▶ EXERCISE AIM
Reproduce the items below line for line, leaving out the pictures.

··· RECORDS FOR THE TASK ···

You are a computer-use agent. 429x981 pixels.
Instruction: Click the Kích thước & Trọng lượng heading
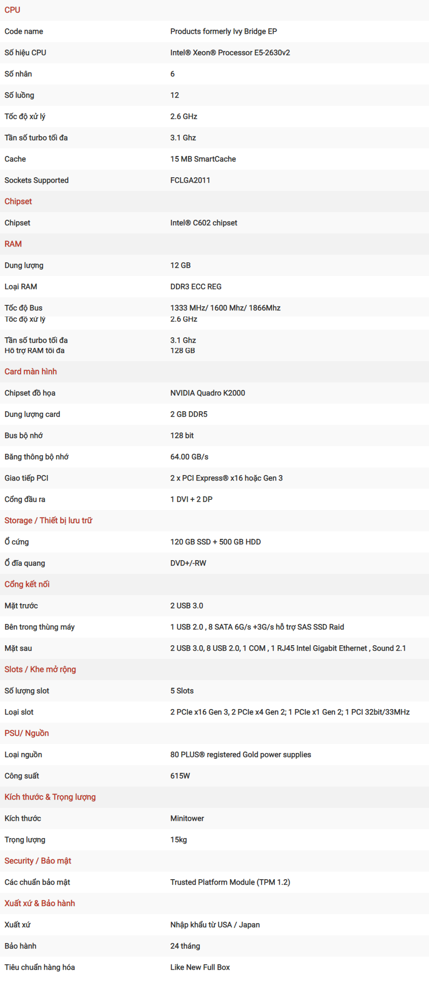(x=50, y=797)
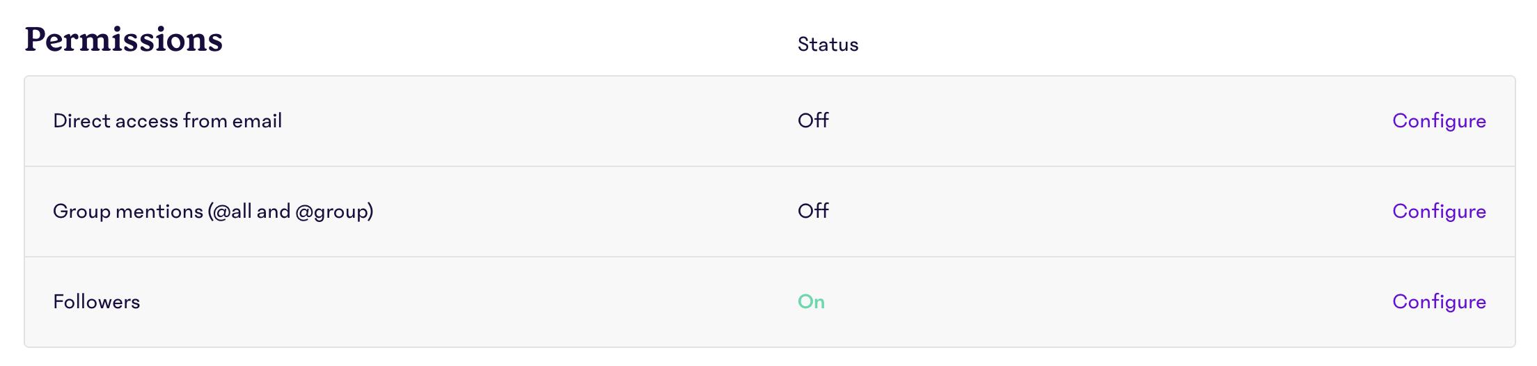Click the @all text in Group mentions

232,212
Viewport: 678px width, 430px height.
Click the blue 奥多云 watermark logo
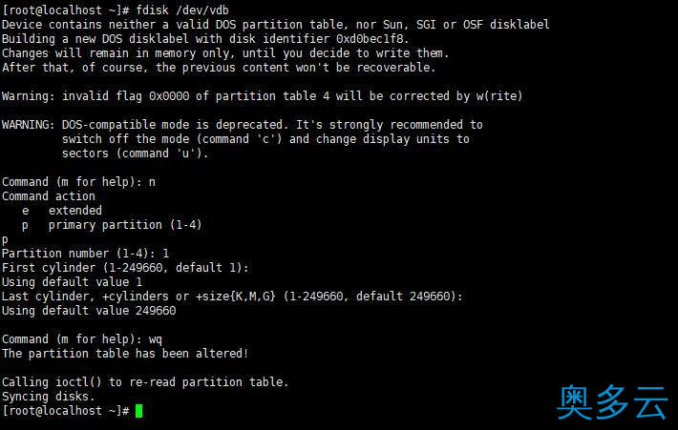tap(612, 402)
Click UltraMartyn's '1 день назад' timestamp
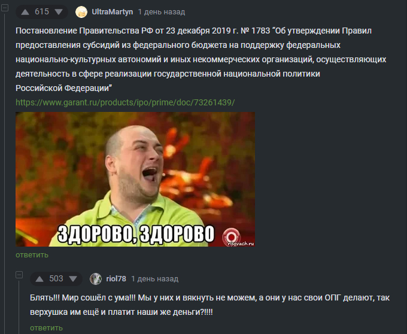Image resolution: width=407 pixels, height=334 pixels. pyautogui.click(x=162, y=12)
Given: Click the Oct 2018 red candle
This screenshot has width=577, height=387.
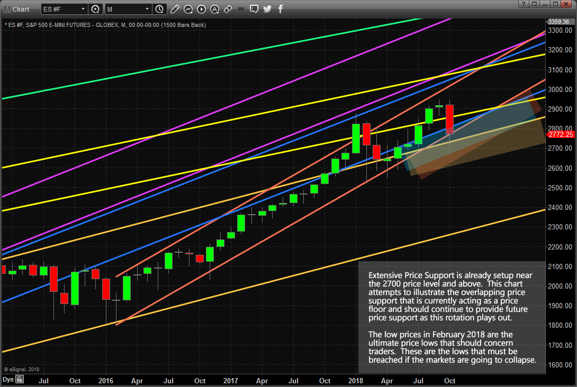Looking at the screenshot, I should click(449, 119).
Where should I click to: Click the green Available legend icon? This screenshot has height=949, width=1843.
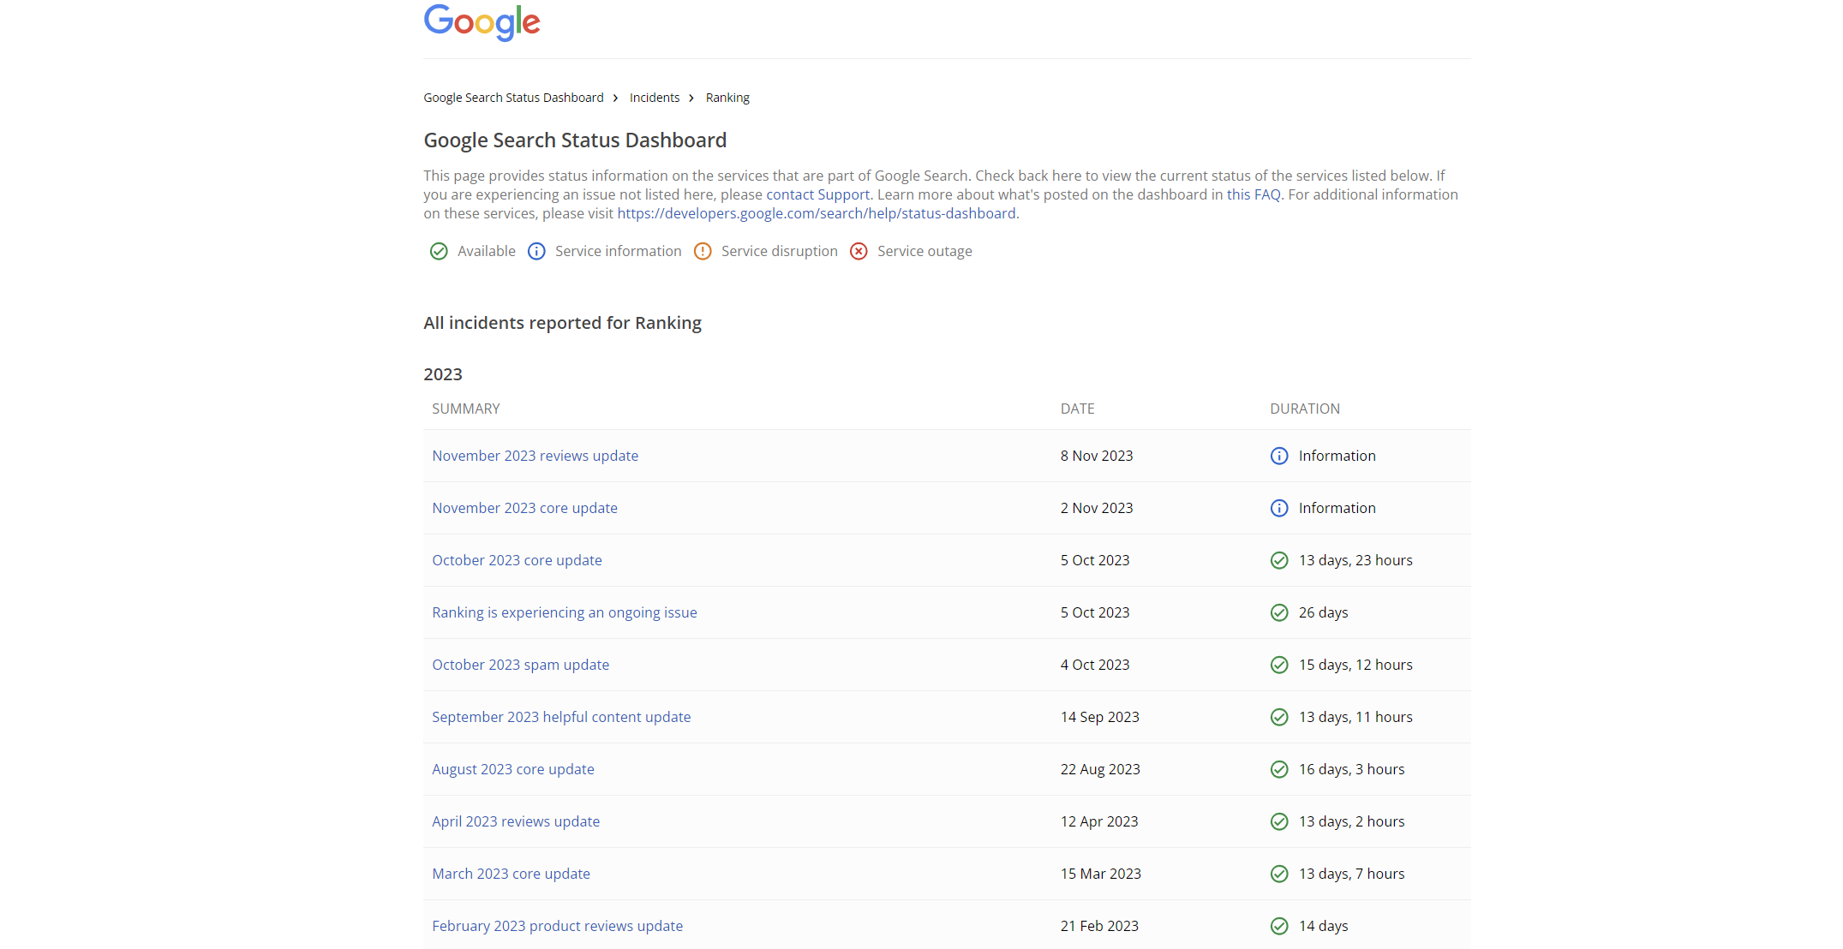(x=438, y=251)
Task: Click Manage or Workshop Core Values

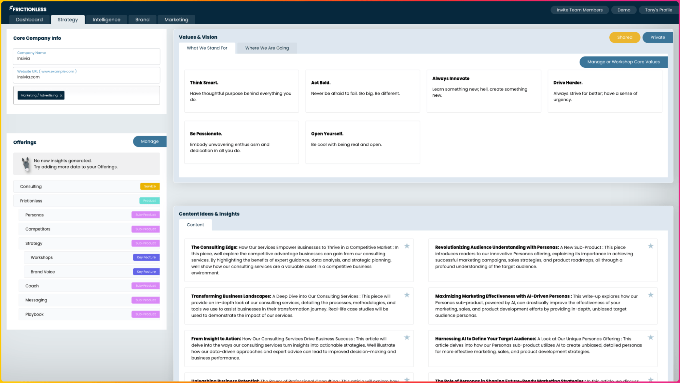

···

▶ EXERCISE RESPONSE
You are a computer-use agent. 429x981 pixels.
Instruction: Click the Kích thước & Trọng lượng heading
(x=50, y=797)
Click the @all text in Group mentions

232,212
Viewport: 678px width, 430px height.
Click the blue 奥多云 watermark logo
tap(612, 402)
Click UltraMartyn's '1 день назад' timestamp
Image resolution: width=407 pixels, height=334 pixels. pyautogui.click(x=162, y=12)
Given: Click the Oct 2018 red candle
This screenshot has width=577, height=387.
Looking at the screenshot, I should click(449, 119).
Where should I click to: Click the green Available legend icon? This screenshot has height=949, width=1843.
(x=438, y=251)
Task: Click Manage or Workshop Core Values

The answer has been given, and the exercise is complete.